CONSIGNE 1:
Recopiez le passage du texte sur l'alcool et la démence compris entre « On se rappelle » et « de boissons alcoolisées. », ces deux segments inclus.
CONSIGNE 2:
D'après le texte sur l'alcool et la démence, quel est le nom de l'étude française menée auprès d'une population bordelaise âgée ?

On sait qu'une consommation légère à modérée d'alcool est associée à une diminution du risque de maladie coronarienne, d'AVC ischémique et de mortalité globale, que ce soit chez l'homme ou chez la femme. Comme, de plus en plus, il semble que les maladies vasculaires sont associées à un déficit cognitif ou à une démence, il est légitime de penser que l'alcool à doses modérées peut aussi réduire le risque de démence et d'Alzheimer (alors que de fortes consommations sont en revanche neurotoxiques).
On se rappelle qu'une étude française (PAQUID), conduite auprès d'une population bordelaise âgée, a récemment montré une association inverse entre la consommation de vin et le risque de démence (Orgogozo, Dartigues, Lafont et coll., « Rev Neurol », Paris, 1997). Depuis, une équipe néerlandaise a cherché à quantifier la relation entre la consommation d'alcool et le risque de démence et les sous-types de démence, et cherché à savoir si l'effet varie en fonction du type de boissons alcoolisées.

EXTRAITS DE DONNÉES:
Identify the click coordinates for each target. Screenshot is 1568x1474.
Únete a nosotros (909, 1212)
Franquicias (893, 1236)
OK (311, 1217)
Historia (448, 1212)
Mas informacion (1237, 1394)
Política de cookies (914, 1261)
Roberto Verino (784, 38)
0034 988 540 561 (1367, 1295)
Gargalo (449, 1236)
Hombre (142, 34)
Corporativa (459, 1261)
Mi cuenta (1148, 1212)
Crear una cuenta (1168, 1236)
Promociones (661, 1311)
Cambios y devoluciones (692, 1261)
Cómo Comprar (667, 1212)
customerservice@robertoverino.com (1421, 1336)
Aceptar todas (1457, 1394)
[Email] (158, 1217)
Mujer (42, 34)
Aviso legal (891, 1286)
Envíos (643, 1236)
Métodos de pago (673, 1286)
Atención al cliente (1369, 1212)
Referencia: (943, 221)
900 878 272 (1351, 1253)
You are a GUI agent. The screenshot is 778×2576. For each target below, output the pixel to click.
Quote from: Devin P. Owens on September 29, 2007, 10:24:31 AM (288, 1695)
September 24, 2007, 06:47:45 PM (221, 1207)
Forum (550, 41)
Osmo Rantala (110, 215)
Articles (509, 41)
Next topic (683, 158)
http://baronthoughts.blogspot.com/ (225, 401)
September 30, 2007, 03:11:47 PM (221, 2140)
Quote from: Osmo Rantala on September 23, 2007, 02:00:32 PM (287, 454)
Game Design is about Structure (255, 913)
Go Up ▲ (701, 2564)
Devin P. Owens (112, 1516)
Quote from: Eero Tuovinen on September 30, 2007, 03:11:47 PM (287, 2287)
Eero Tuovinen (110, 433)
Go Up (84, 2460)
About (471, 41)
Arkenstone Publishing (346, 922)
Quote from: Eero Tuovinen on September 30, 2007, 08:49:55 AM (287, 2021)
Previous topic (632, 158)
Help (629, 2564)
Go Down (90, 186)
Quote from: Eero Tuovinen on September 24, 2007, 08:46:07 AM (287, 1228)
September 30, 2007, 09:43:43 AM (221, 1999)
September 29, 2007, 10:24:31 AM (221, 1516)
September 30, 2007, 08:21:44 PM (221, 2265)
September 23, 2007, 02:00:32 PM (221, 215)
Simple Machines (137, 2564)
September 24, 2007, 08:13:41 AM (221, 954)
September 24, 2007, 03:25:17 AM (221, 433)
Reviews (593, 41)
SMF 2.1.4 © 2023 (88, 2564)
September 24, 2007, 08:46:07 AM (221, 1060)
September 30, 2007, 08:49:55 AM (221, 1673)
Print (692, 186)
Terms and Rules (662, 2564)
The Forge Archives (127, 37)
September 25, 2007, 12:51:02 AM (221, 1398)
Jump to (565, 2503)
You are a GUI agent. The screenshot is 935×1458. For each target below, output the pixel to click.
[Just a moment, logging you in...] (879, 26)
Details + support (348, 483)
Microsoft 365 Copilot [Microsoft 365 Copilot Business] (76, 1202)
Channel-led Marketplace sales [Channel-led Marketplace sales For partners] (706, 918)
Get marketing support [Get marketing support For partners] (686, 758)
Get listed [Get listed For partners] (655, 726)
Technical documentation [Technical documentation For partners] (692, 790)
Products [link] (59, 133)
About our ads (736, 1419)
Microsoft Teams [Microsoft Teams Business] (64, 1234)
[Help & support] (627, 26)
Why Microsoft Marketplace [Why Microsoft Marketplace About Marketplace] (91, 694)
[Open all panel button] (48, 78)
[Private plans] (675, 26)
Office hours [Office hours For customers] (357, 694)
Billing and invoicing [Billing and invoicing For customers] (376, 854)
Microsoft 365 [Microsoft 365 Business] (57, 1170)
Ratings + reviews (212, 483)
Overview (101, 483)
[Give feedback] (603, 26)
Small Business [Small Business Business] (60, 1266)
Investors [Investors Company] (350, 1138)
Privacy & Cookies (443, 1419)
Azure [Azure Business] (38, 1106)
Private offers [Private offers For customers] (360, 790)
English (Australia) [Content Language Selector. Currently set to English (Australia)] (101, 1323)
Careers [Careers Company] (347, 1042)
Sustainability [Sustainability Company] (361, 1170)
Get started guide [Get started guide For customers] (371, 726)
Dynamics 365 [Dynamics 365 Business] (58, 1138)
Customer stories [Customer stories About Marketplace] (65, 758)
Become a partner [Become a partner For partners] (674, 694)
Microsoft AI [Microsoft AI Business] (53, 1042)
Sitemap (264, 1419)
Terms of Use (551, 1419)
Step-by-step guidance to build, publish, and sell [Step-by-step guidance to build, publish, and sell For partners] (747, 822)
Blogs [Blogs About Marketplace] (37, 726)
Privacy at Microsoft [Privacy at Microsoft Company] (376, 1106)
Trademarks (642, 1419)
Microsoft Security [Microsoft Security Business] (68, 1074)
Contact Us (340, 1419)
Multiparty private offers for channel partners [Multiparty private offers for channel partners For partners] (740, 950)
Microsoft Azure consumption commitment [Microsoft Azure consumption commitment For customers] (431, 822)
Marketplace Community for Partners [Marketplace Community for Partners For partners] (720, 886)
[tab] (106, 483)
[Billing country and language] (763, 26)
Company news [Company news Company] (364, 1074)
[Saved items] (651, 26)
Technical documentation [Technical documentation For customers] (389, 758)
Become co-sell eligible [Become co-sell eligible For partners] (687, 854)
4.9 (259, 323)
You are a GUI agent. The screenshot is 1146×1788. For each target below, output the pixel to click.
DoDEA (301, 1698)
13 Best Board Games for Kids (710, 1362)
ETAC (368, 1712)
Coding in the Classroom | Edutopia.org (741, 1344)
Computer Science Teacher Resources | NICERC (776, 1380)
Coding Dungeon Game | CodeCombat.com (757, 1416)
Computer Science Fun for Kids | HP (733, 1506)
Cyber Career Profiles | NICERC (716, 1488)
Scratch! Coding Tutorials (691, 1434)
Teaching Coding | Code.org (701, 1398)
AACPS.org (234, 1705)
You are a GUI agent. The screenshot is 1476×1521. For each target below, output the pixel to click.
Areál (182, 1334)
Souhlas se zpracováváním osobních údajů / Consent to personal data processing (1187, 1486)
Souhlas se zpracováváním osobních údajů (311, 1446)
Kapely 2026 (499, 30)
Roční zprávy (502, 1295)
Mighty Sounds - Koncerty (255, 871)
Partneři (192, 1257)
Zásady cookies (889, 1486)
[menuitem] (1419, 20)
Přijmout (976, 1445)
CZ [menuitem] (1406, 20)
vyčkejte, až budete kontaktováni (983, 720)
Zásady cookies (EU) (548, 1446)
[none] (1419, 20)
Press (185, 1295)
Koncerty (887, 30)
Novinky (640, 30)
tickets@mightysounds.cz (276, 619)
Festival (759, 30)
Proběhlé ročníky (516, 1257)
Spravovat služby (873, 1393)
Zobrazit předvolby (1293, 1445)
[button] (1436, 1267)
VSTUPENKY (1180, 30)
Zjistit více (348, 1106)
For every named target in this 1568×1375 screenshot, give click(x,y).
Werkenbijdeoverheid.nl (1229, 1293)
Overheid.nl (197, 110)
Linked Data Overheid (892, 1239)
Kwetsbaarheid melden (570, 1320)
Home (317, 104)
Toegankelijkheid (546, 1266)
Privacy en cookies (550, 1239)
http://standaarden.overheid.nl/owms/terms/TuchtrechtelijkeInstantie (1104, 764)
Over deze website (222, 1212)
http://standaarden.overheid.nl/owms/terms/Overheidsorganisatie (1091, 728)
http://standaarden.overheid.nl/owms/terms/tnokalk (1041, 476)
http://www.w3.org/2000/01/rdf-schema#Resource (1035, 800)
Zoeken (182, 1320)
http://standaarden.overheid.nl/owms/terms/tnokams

RÉPONSE 1:
On se rappelle qu'une étude française (PAQUID), conduite auprès d'une population bordelaise âgée, a récemment montré une association inverse entre la consommation de vin et le risque de démence (Orgogozo, Dartigues, Lafont et coll., « Rev Neurol », Paris, 1997). Depuis, une équipe néerlandaise a cherché à quantifier la relation entre la consommation d'alcool et le risque de démence et les sous-types de démence, et cherché à savoir si l'effet varie en fonction du type de boissons alcoolisées.

RÉPONSE 2:
PAQUID.